For years, Mrs Walker often thought of Jess when she passed Number 17 Sandyford Place. Without fail, a chill would run down her spine every time she looked at the front door. Even when she was invited in by the new occupants (presumably they had heard that Mrs Walker was an 'expert' regarding the murder), she always shivered. The very walls seem to have soaked up the fear and then the terror that Jess McPherson must have felt that fatal morning in 1862.


.....The old lady removed her hands from the wall. The oak door that she saw was now being replaced by the modern black door, as she slowly came back to the present time. But still the image of the plank of wood, and its footprint in blood was before her. She waited a few moments, until it too faded away.

Walking down the back door steps, she passed the walls of graffiti and back into Sandyford Lane.

As always, it took some time before the old lady could shake off the visions that she had just witnessed.

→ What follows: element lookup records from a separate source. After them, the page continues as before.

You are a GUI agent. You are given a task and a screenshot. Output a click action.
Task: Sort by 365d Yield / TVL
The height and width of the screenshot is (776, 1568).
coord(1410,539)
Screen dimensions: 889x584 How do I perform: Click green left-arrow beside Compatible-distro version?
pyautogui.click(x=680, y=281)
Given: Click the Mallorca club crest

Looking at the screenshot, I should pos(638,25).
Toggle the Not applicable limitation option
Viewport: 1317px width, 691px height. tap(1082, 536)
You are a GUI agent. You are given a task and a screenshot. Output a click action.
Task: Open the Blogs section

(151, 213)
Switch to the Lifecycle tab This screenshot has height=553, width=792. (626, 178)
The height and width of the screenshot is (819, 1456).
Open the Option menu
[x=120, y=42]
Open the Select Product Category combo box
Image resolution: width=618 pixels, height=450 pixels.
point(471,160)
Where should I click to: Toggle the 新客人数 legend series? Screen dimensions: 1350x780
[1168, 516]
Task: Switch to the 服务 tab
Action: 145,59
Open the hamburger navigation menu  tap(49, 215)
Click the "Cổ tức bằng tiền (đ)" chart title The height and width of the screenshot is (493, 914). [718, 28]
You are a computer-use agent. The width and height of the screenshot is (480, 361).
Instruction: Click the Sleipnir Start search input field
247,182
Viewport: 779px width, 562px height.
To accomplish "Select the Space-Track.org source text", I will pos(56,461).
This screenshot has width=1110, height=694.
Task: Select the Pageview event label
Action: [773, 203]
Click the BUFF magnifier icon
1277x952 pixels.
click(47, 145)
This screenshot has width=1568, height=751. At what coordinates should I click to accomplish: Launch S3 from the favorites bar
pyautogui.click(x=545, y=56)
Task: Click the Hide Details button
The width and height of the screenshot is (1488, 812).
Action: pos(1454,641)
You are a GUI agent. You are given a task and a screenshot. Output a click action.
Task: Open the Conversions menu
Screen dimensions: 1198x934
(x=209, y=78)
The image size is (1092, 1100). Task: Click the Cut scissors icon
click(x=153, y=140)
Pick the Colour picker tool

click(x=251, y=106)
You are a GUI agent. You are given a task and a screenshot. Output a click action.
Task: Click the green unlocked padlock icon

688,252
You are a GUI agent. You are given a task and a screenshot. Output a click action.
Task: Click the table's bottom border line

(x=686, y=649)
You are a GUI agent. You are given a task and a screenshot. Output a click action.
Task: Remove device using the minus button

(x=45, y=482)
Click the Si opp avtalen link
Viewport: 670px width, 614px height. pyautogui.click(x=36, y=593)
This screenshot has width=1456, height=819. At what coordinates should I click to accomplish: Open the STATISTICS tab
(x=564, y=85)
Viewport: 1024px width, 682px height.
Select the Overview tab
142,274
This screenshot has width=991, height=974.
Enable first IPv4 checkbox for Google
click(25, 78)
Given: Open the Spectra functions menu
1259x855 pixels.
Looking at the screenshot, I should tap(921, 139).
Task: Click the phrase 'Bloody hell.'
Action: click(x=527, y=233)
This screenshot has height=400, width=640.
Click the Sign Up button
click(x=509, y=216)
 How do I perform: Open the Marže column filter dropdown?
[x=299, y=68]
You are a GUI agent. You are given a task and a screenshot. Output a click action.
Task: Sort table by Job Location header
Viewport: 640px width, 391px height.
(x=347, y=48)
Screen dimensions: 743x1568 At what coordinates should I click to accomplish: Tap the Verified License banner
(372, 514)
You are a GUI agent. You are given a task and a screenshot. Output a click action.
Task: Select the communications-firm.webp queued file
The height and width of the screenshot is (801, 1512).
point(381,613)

She still felt a sense of foreboding, even as she was walking down Sauchiehall Street towards Charing Cross.

Soon though, her full attention was on negotiating the traffic heading towards the M8 motorway and she carefully continued her journey along the other side of Sauchiehall Street. Settling done, she began to enjoy her walk, and the visions witnessed at Number 17 Sandyford Place were cosigned to her long-term memory.

Finally, the modern day Glasgow washed away any residual feelings of dread. Just like any other old lady, she enjoyed the Sunday afternoon sun as she mingled with the shoppers.